Here’s how to get started toward your retirement goals.
While you’re still in uniform
1) Pump up your savings
Fewer than half of today’s service members participate in the military’s Thrift Savings Plan (TSP), which is similar to a company 401(k). You can contribute up to $18,000 pretax a year for 2015, though people 50 and older can put away $24,000, and those serving in a combat zone can save up to $53,000. While some service members complain that they can select only from a handful of broad index funds and a life-cycle fund, the expense ratios on all of those are among the lowest in the country. “In this case, simple is good,” says Norfolk financial planner (and retired Marine) Rob Aeschbach. Congress also just passed a revised military retirement plan, which would make enrollment in the TSP mandatory and provide an initial 1% government match. (President Obama has not said whether he will sign the bill into law.)
2) Open a Roth IRA
Putting money in a Roth is a good move for just about anyone. You invest post-tax money but then your investments grow tax-free and your contributions can be withdrawn with no penalty at any time if you find yourself strapped for cash. But a Roth is particularly smart for service members. The money you earn while in a combat zone is officially tax-exempt, so saving in a Roth (up to the 2015 federal limit of $5,500 a year) is effectively investing 100% tax-free. The wider array of investment vehicles available with a Roth is also a good way to diversify your overall portfolio.

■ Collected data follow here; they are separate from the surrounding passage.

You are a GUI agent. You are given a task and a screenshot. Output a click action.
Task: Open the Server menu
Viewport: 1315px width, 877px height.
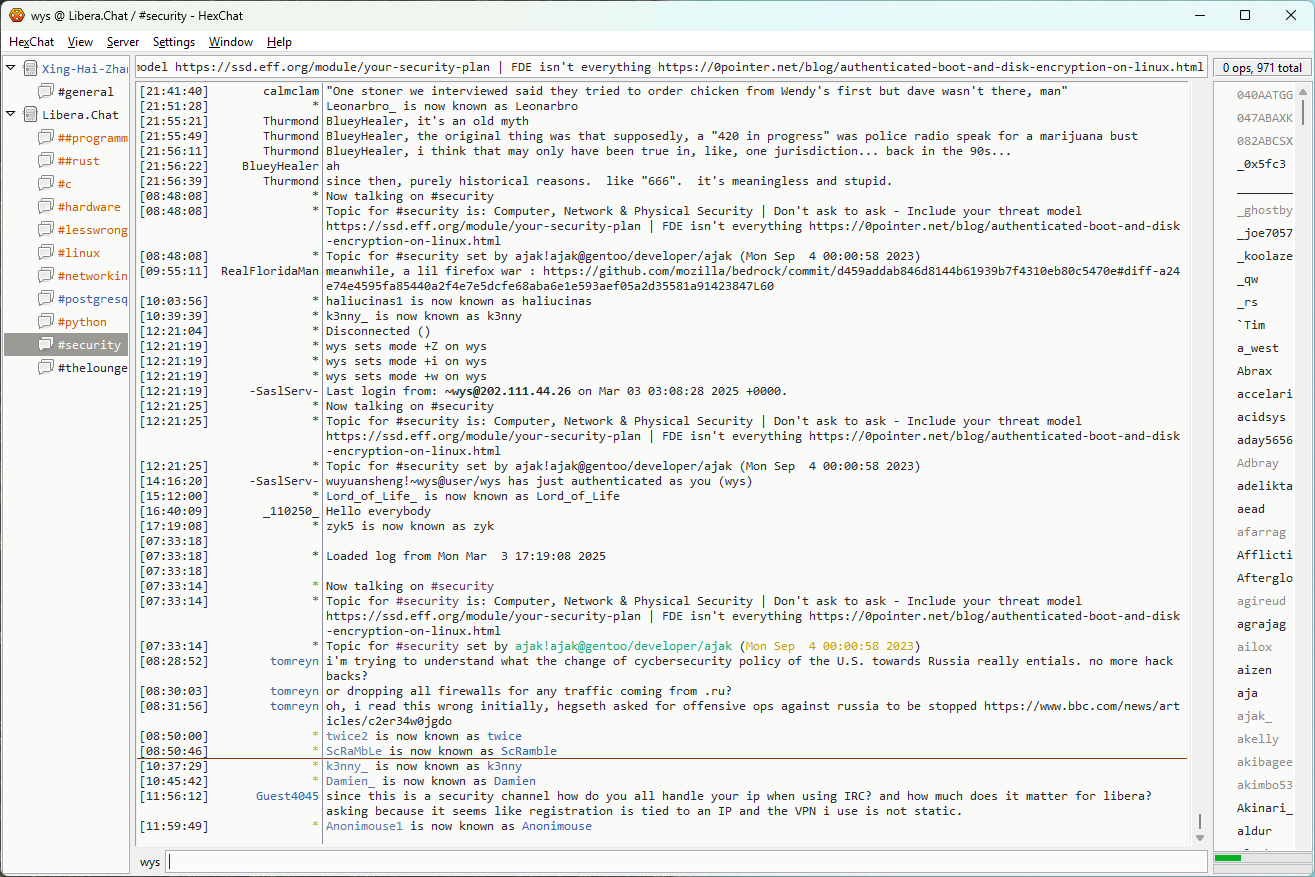123,42
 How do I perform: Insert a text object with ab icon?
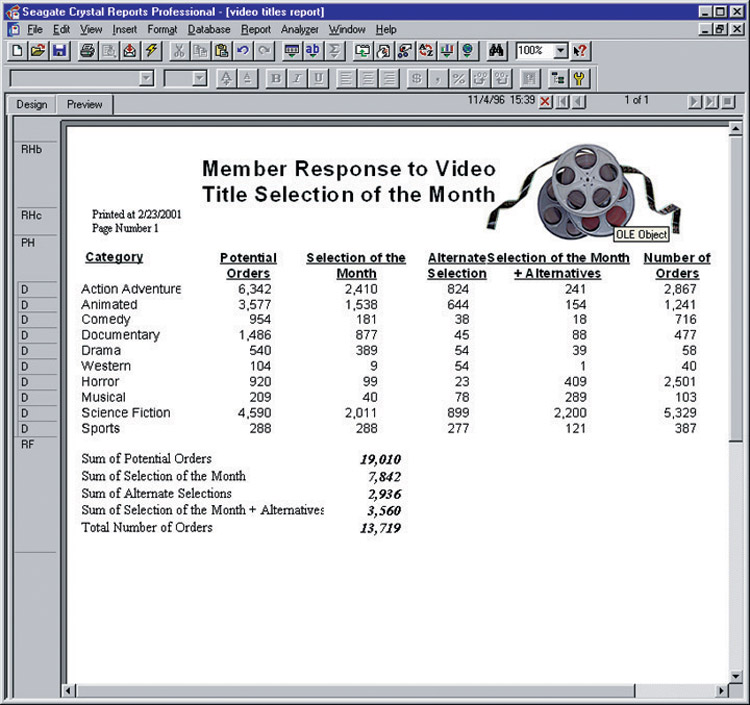click(312, 50)
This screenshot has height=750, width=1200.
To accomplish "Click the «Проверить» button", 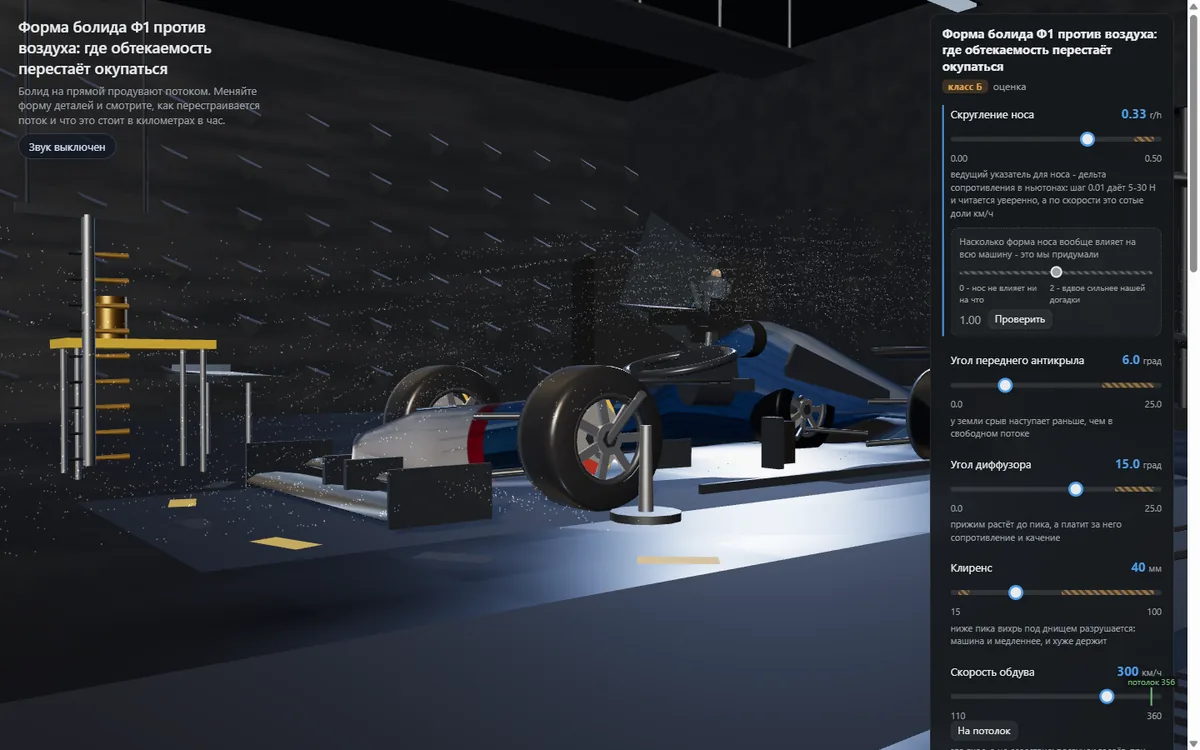I will tap(1021, 320).
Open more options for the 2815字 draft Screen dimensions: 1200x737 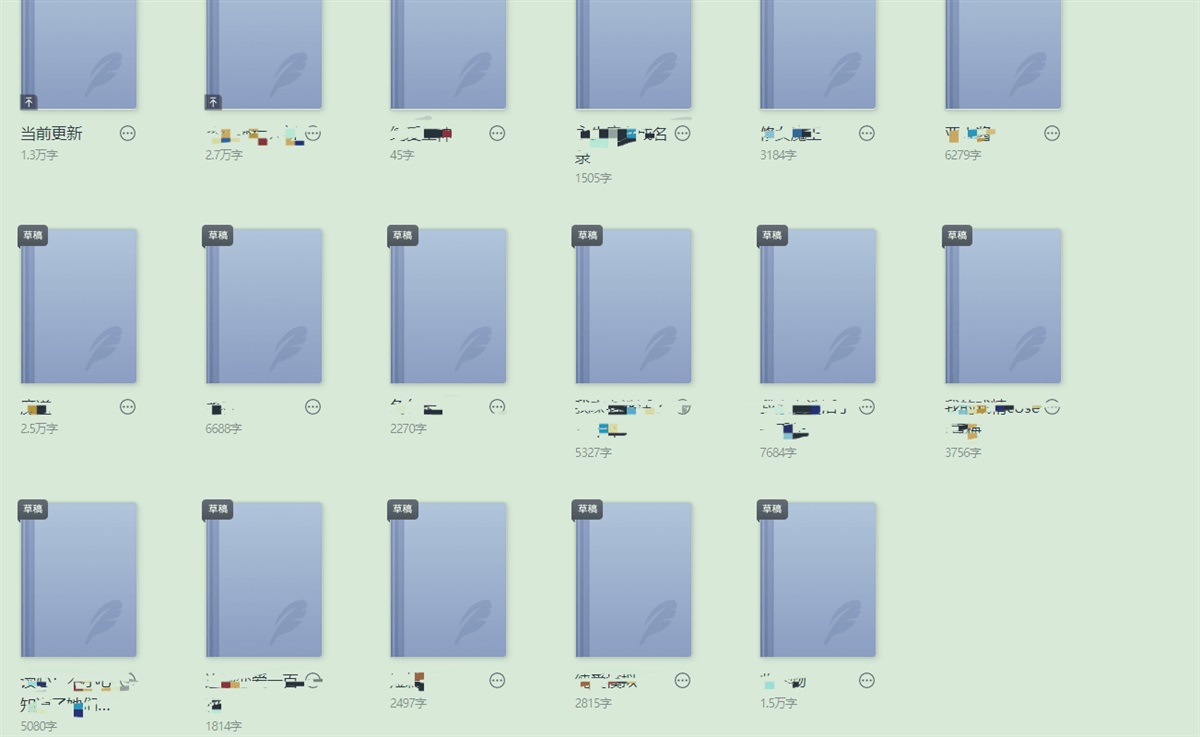(682, 680)
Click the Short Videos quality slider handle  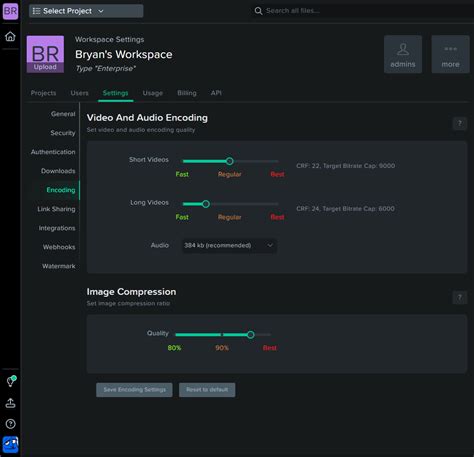coord(229,161)
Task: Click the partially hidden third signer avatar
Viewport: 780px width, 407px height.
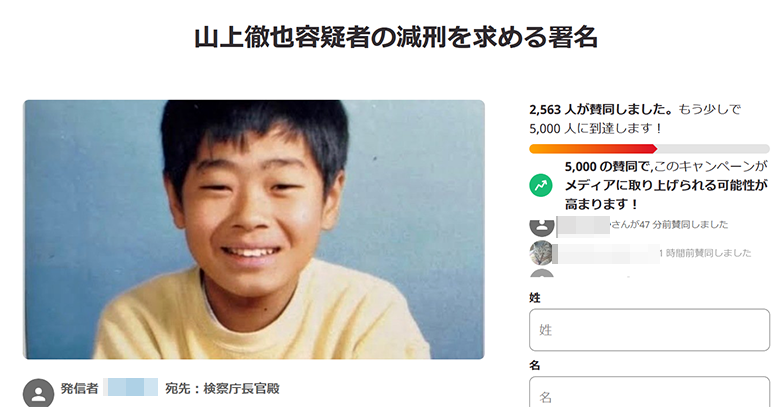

3) Select a survivor benefit annuity
If you’re retiring after 20 years of service or more and are eligible for a pension, you’ll be automatically enrolled in this annuity plan, which allows your spouse or kids to receive your pension benefits after you die. Most veterans pay up to 6.5% of their monthly pension to participate, and their families then receive 55% of the veteran’s monthly pension upon his or her death. You can also decide on a lower payout at a lower cost, or opt out altogether. “Depending on your health, you may be able to buy a large life-insurance policy for a lower monthly premium than the SBP [Survivor Benefit Plan],” says Ryan Guina, who writes a military benefits blog, the Military Wallet.
4) Look into a buyback
If you’ve taken a federal job that qualifies you for a civil pension, you may be able to boost that pension by adding your active-duty service to your civilian time. The catch? You’ll need to “buy back” your military time—in essence, convert it to the federal system—at the cost of 3% of your annual active-duty pay (payable either as a lump sum or payroll deductions). You can calculate how much a buyback would cost you on the Defense Finance and Accounting Service website. Says blogger Guina: “Before you sign up, make sure you’re ready for the long-term commitment.”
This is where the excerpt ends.